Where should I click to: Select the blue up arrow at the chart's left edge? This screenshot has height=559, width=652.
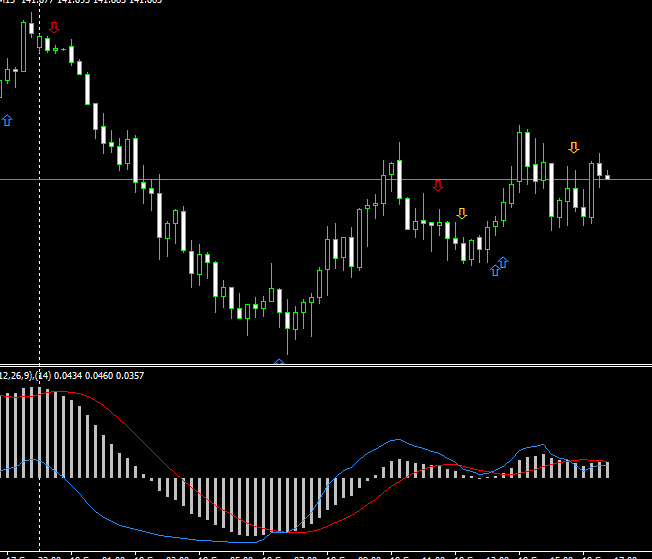point(7,120)
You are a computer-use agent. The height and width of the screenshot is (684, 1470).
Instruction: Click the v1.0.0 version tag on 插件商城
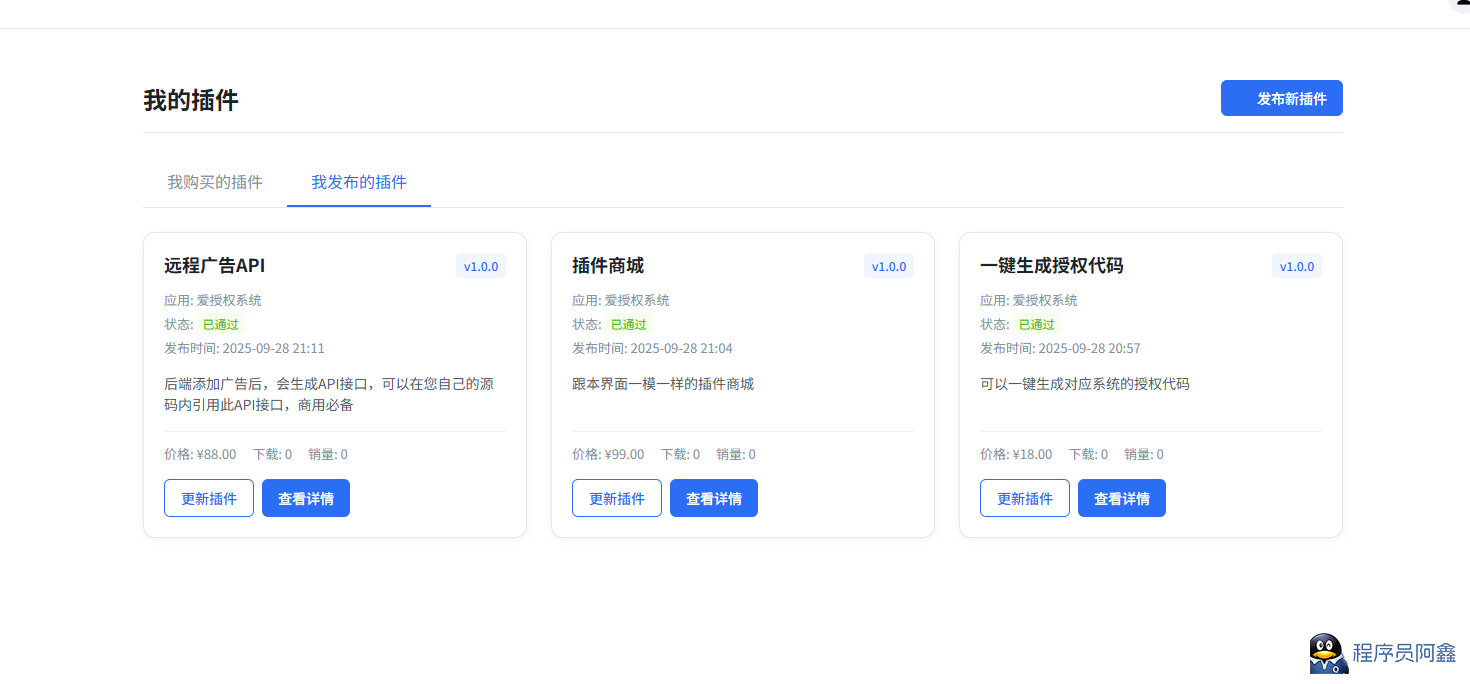[x=889, y=266]
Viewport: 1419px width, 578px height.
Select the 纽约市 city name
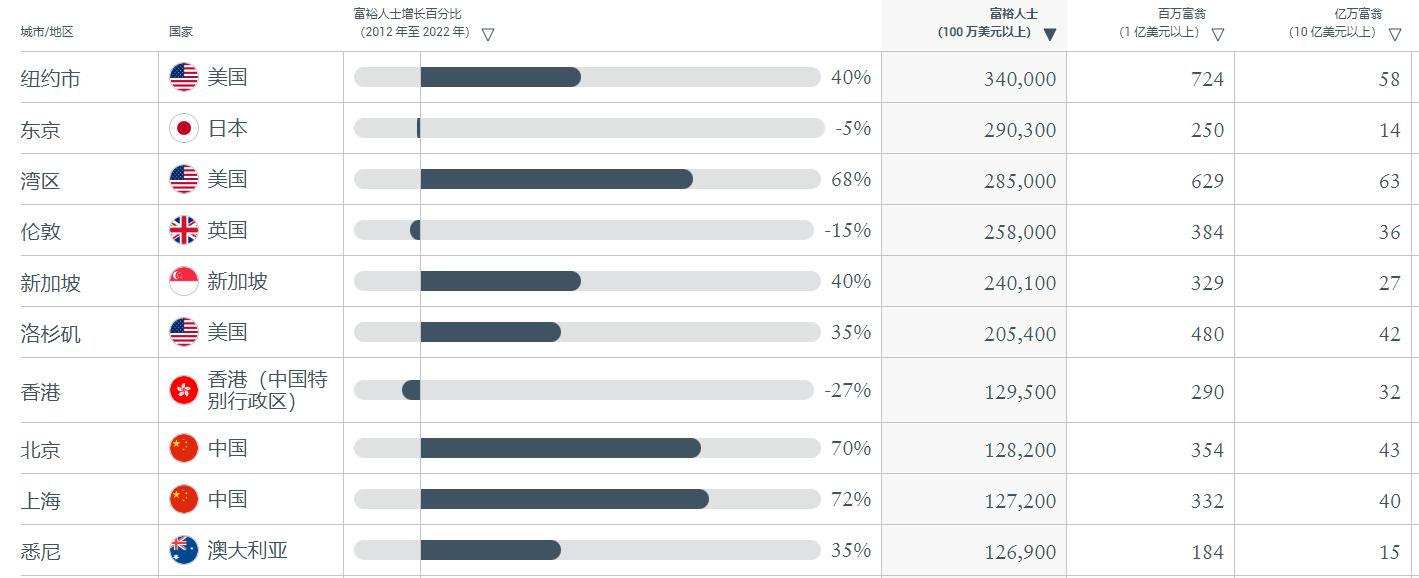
....
◆ **Given exercise**
Copy every row above word for word, leaving out the pictures.

◆ **Final answer**
Where should I click to: Select the blue up arrow at the chart's left edge? This screenshot has height=559, width=652.
point(7,120)
You are a computer-use agent. The height and width of the screenshot is (684, 1470).
Instruction: Click the v1.0.0 version tag on 插件商城
[x=889, y=266]
Viewport: 1419px width, 578px height.
Select the 纽约市 city name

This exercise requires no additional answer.